I'm waiting for the 4870x2... So I can pick up a GTX280 on the cheap!  For benching purposes of course!  Shadowfold, go with whatever.  They are both good cards.  Flip a coin?


----------



## Ketxxx (Jul 15, 2008)

HD4870 hands down.


----------



## MilkyWay (Jul 15, 2008)

exactly the 4870 is bound to clock better with a better cooler and a special power circuit

if the 4870 can beat the 260 at stock isnt it a better card?

anyway its not always that simple i know things like overclocking heat and power usage come into play and price

if it is just on price id wait till the palit sonic 4870 comes out get that and overclock it, bound to be cheaper than the 260 and 280 and will clock good


----------



## Scrizz (Jul 16, 2008)

4870 +1


----------



## Nkd (Jul 16, 2008)

ati seems to always improve performance overtime with driver releases, I think that is because they are not that much in bed with developers atleast for now, specially in the games that are slapped on with nvidia logo.

I got my hd 4870 up to 840(total stable in games-tested with hours of crysis and benches) and memory at 1100. but I got artifacts at 850, I think most people are getting around that overclock, may be it is a firmware thing, because diamond was talking about unlocked bios or something. 

they both have their pros and cons, the best thing I like about hd 4870 is that you can turn on   
8x MSAA and this thing flys off the shelves and beats the gtx 280 in most games or comes close just as shown in firingsquad.com review, and I have experienced it myslef.

the difference from 0 to 8xAA is about 4fps on average in all games, ofcourse crysis being an exception which kills any card with AA on.
I did think about gtx 260 coming down in price, and may be I should switch it out and see how that overclocks, but it is not worth it, but ati is known for having continous performance update, heck the cat 8.6 was the one where they claimed hell of a lot performance increase even for the hd 3870 in COD4


----------



## candle_86 (Jul 16, 2008)

See thats the Issue ATI does tend to fix preformance in the end, but it tends to take a long time.

Radeon 7200 didnt compete with the Geforce GTS till the Geforce3 was out

Radeon 8500 couldnt touch the Geforce 3 till the Geforce4 came out

Radeon 9xxx - x1k is an exception

Radeon HD29xx and HD38xx suffered horrid AA preformance untill just recently yet the core has been around since 2006 and it took them this long to fix the issue. I say get what preforms good today, or of course get the card that might get a driver update and out preform another in 2 years, thats up to you


----------



## Tatty_One (Jul 16, 2008)

● ● ● ● ● ● ●

Can you retype, word for word, the part of the graphics card thread that opens with the words "## Scrizz (Jul" and closes with "bios or something."?

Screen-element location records
● ● ● ● ● ● ●

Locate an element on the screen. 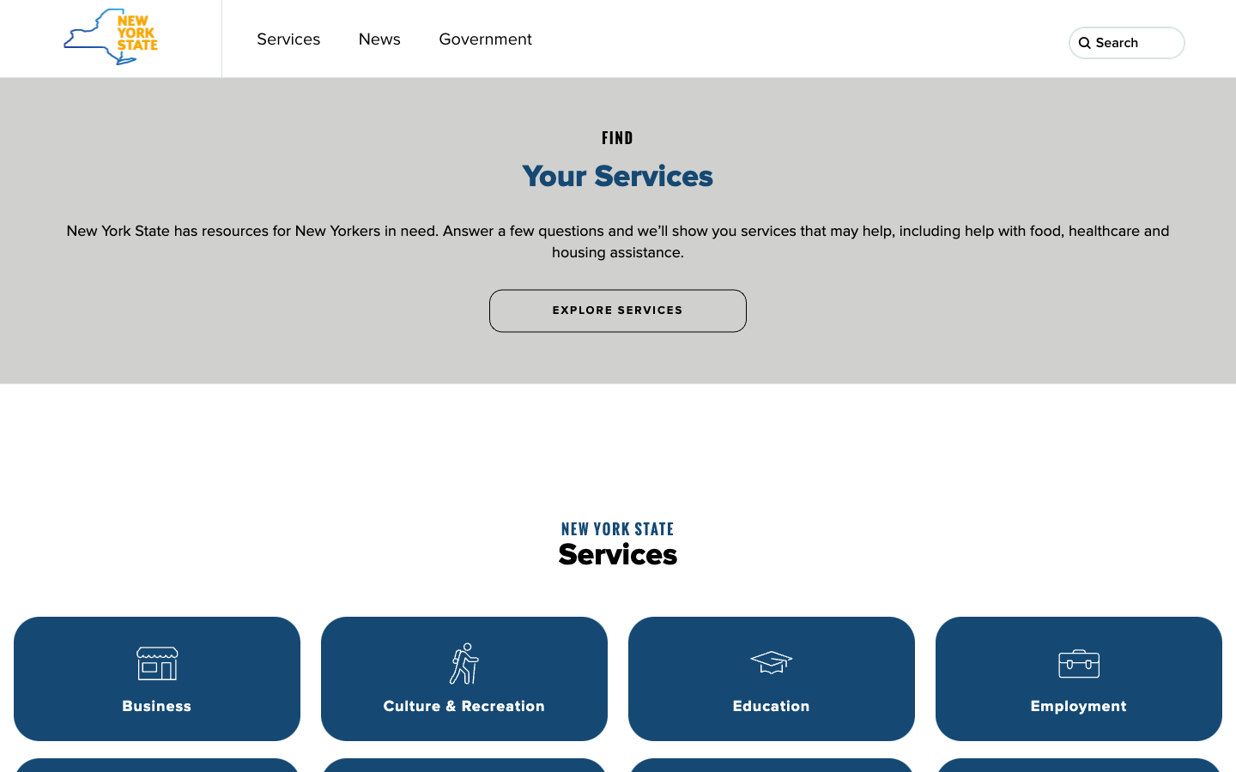 Image resolution: width=1236 pixels, height=772 pixels. Discover additional services by selecting the "Explore Services" option is located at coordinates (618, 310).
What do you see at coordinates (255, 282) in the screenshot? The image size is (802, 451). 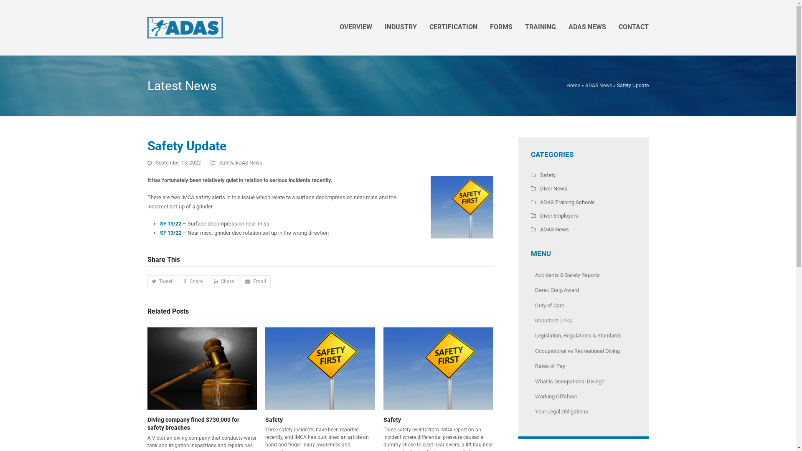 I see `'Email'` at bounding box center [255, 282].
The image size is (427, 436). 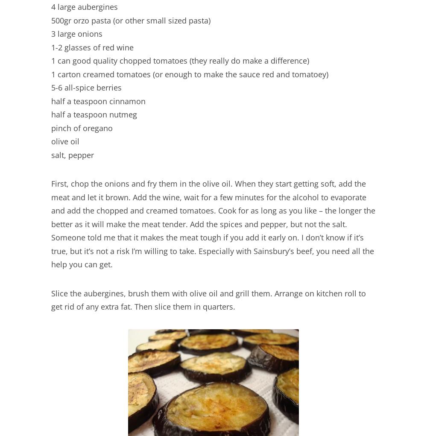 What do you see at coordinates (84, 6) in the screenshot?
I see `'4 large aubergines'` at bounding box center [84, 6].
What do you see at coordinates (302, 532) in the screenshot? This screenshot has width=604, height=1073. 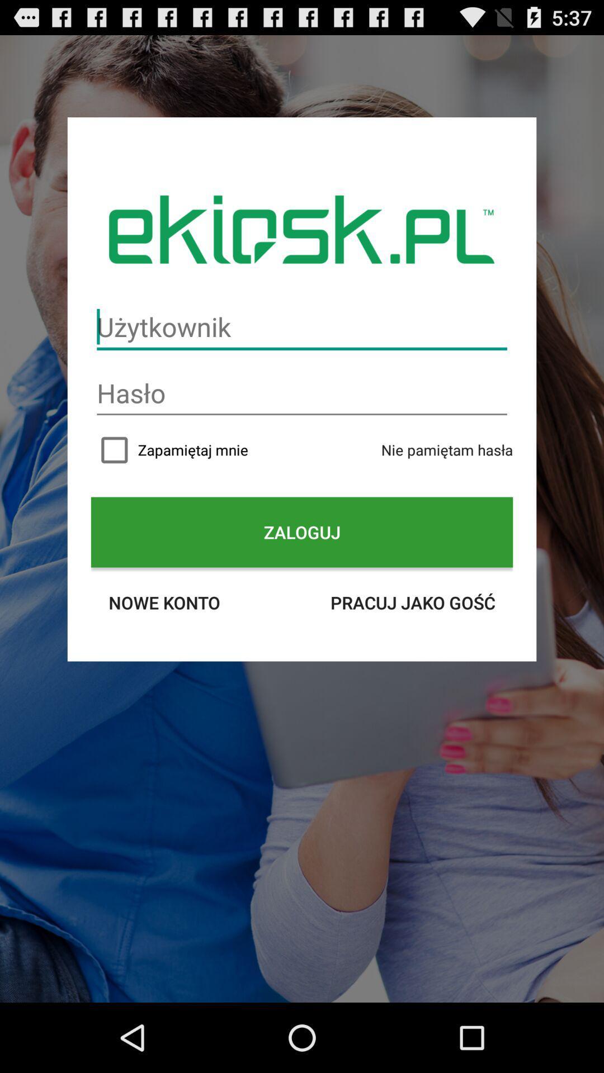 I see `the zaloguj icon` at bounding box center [302, 532].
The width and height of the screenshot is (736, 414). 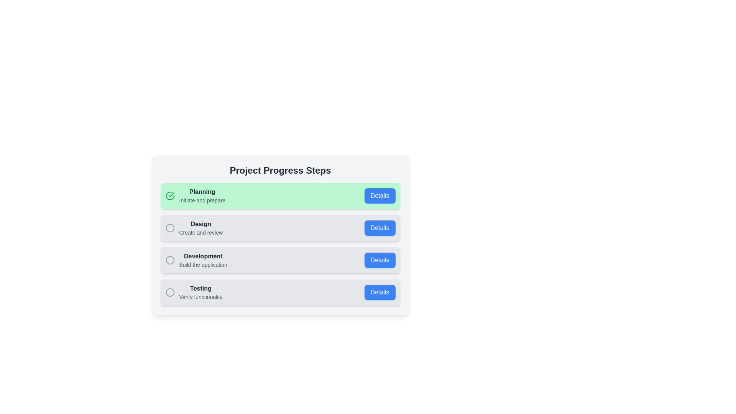 What do you see at coordinates (380, 195) in the screenshot?
I see `'Details' button for the Planning step` at bounding box center [380, 195].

● ● ● ● ● ● ●

» Task answer:
## Scrizz (Jul 16, 2008)

4870 +1


----------



## Nkd (Jul 16, 2008)

ati seems to always improve performance overtime with driver releases, I think that is because they are not that much in bed with developers atleast for now, specially in the games that are slapped on with nvidia logo.

I got my hd 4870 up to 840(total stable in games-tested with hours of crysis and benches) and memory at 1100. but I got artifacts at 850, I think most people are getting around that overclock, may be it is a firmware thing, because diamond was talking about unlocked bios or something.